Abstract

Fall is one of the most critical issues faced by elders in their daily life. The consequences of falls range from fatal injuries, severe injuries to no injuries. Therefore, an effective system for detecting falls and treating post-fall injuries is important. Unlike wearable sensors, camera-based systems seem more comfortable and flexible for daily life monitoring. However, monitoring human activities in real settings using cameras is not only challenging but also pose privacy issues. To mitigate this problem, we propose a surveillance camera-based framework for fall detection and post-fall classification where the human silhouette is extracted and used instead of raw images.

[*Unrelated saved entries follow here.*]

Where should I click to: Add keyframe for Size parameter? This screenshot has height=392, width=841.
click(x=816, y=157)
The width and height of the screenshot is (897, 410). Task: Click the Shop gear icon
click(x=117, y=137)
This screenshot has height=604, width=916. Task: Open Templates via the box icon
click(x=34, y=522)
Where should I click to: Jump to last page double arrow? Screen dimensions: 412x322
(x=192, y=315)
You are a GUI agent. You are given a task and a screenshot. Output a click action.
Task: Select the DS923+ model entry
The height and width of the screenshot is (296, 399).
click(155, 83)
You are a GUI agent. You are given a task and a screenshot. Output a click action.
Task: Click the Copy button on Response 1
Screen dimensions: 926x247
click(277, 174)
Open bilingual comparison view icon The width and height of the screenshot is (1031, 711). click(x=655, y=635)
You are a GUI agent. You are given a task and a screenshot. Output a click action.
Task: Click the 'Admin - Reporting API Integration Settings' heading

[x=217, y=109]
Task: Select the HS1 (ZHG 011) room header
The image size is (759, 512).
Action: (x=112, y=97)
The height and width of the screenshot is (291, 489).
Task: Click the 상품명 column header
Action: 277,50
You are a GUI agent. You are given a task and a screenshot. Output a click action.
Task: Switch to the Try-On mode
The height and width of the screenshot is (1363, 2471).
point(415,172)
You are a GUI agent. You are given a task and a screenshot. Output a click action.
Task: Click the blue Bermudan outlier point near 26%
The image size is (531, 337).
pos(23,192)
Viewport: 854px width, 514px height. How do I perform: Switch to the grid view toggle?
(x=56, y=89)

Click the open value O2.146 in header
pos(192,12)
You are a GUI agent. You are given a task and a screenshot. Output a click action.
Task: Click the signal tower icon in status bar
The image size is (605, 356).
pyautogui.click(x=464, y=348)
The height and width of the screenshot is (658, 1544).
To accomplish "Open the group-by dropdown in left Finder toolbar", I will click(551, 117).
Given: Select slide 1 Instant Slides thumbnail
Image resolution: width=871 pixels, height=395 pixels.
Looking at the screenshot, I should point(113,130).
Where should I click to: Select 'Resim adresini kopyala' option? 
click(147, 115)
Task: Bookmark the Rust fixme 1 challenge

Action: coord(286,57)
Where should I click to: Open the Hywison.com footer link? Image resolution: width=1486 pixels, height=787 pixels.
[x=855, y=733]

The human silhouette is obtained using a pixel-level classification based on a Multi-Scale Skip Connection Segmentation Network (MSSkip), which is shown to achieve state-of-the-art performance on the validation set from PASCAL VOC 2012 dataset for the class Person with an IoU of 90%. The temporal and spatial variations of the human poses are fed to a Convolutional Long Short Term Memory (ConvLSTM) network to detect whether or not a fall has occurred. The proposed fall detection method achieved an F1-score of 97.68% on the UP Fall dataset, and state-of-art performance on the UR Fall detection database. For post-fall posture classification, the Xception network is shown to achieve an F1-score of 97.85% on our customized post-fall dataset.